→ Your task
Find "The width and" in the records that follow; print that line and each subsequent line through the last one, verbatim and with nothing added.

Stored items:

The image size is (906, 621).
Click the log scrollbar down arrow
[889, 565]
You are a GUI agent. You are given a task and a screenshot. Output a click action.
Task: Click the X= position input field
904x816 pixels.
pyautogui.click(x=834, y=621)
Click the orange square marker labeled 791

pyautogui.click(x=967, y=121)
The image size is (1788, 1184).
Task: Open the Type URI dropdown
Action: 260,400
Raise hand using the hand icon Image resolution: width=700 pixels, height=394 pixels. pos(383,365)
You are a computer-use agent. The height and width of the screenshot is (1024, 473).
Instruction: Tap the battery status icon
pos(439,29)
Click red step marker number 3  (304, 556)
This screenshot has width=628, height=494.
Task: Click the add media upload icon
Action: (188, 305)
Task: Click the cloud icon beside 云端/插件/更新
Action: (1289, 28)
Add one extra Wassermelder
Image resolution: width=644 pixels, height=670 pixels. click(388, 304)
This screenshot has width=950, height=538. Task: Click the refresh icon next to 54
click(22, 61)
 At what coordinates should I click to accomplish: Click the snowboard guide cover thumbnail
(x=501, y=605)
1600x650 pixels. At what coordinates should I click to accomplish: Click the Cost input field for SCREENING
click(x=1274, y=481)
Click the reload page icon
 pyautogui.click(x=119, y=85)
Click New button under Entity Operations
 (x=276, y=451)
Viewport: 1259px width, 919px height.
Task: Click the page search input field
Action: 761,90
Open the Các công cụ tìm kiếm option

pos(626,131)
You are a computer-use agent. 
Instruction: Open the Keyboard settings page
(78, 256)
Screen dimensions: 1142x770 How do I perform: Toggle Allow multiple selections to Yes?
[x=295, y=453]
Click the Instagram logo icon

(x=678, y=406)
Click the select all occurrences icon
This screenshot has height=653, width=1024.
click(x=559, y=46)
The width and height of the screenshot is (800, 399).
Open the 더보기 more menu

→ Answer space
The width and height of the screenshot is (800, 399).
Open the 더보기 more menu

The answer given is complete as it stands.